Reproduce word for word the entries beginning at the line with "Open the 250 Merchants Rd address link" and ending at the line with "Action: pyautogui.click(x=1132, y=647)", including both of those lines.

Start of AVAILABLE DATA

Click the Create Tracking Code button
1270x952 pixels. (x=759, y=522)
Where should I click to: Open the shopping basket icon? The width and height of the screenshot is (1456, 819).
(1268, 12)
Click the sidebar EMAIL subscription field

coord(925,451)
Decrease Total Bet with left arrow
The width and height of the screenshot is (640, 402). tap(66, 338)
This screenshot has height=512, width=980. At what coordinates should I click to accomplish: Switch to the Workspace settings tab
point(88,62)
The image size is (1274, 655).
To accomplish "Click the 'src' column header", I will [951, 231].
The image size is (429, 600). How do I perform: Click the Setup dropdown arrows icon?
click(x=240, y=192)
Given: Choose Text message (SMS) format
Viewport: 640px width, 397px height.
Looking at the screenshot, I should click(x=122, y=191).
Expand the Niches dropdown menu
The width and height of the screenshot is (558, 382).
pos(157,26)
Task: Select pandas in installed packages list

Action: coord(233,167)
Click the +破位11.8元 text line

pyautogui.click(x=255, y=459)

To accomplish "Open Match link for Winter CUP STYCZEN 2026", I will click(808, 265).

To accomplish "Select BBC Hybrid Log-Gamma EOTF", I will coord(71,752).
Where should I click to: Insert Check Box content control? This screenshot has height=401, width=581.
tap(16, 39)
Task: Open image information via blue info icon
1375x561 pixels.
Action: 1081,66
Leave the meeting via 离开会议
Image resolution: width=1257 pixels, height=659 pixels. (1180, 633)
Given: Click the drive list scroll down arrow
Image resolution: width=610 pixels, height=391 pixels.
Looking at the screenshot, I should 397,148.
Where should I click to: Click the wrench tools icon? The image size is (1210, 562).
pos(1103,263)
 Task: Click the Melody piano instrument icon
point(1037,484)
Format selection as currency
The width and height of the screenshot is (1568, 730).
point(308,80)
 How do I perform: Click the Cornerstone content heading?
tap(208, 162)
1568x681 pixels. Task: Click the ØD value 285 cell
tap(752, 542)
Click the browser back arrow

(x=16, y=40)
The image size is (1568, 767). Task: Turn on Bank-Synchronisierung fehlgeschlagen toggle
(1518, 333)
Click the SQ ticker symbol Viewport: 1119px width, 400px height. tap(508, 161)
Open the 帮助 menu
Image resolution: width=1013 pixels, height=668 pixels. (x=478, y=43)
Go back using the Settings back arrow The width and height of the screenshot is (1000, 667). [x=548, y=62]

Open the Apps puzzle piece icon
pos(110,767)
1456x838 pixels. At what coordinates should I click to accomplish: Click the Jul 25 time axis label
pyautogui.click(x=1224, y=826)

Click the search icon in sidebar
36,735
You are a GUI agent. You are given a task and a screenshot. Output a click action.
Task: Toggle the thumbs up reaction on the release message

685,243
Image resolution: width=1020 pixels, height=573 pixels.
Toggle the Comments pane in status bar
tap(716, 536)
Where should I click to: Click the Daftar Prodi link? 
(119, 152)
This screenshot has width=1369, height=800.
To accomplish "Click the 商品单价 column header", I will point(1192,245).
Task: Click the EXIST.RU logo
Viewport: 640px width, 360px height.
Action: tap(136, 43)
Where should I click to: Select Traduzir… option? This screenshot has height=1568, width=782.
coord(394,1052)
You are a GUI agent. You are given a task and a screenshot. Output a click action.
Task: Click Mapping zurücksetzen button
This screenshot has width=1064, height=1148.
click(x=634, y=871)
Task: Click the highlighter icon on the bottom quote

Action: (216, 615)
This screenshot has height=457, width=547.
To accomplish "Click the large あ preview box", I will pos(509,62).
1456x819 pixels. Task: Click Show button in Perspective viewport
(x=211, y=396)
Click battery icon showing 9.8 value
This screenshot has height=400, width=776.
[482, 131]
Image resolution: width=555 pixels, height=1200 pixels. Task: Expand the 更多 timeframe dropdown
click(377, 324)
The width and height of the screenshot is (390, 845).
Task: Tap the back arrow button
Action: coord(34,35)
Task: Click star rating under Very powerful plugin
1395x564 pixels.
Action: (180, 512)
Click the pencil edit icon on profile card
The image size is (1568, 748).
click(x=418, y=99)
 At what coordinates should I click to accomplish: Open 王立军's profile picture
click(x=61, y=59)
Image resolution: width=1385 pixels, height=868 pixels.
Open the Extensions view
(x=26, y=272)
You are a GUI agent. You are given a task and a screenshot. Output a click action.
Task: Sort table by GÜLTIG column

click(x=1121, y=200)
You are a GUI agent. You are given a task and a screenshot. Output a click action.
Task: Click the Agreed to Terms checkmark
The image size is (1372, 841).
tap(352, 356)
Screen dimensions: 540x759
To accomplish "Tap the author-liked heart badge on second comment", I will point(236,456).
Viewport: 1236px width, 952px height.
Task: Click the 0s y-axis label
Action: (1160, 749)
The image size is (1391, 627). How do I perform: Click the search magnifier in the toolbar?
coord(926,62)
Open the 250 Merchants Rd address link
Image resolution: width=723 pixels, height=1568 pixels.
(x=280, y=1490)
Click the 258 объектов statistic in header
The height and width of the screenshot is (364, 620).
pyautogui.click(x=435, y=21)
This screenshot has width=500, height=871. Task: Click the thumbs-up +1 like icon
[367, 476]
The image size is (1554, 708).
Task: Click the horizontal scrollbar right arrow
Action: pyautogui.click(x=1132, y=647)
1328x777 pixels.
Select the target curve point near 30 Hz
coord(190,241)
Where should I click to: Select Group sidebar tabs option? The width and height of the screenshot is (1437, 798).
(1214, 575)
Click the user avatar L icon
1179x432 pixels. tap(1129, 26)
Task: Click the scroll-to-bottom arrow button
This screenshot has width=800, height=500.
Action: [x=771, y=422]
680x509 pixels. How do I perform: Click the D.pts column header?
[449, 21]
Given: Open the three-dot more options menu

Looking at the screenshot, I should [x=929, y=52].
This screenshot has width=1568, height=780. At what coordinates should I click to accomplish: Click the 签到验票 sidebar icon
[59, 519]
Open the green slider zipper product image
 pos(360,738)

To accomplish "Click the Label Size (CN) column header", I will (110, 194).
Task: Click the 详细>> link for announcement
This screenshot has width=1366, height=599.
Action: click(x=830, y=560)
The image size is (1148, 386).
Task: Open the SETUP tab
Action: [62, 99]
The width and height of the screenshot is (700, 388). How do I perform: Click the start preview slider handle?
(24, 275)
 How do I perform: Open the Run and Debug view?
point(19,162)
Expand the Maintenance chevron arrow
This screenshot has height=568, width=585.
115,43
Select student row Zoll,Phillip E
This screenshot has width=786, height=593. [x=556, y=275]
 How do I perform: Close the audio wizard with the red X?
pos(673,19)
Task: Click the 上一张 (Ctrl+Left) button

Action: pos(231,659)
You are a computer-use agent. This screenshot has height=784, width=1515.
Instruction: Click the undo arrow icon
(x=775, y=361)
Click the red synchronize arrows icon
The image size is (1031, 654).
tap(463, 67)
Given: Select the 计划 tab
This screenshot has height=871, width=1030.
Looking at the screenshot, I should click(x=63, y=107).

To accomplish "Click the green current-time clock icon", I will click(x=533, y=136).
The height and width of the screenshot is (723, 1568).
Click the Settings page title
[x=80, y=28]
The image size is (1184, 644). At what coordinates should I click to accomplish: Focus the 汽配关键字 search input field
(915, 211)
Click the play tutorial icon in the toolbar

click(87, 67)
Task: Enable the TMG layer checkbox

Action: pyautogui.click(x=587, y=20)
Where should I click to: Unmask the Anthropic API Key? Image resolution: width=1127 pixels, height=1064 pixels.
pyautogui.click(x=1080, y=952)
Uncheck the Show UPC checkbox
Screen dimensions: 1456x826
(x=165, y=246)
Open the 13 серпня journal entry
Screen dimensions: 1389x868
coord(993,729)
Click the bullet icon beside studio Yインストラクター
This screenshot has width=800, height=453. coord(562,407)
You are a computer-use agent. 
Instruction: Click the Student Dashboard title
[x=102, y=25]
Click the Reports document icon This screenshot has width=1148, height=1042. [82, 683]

End of AVAILABLE DATA

» **SOLUTION FOR THIS TASK**:
Open the 250 Merchants Rd address link
Image resolution: width=723 pixels, height=1568 pixels.
(x=280, y=1490)
Click the 258 объектов statistic in header
The height and width of the screenshot is (364, 620).
pyautogui.click(x=435, y=21)
This screenshot has width=500, height=871. Task: Click the thumbs-up +1 like icon
[367, 476]
The image size is (1554, 708).
Task: Click the horizontal scrollbar right arrow
Action: pyautogui.click(x=1132, y=647)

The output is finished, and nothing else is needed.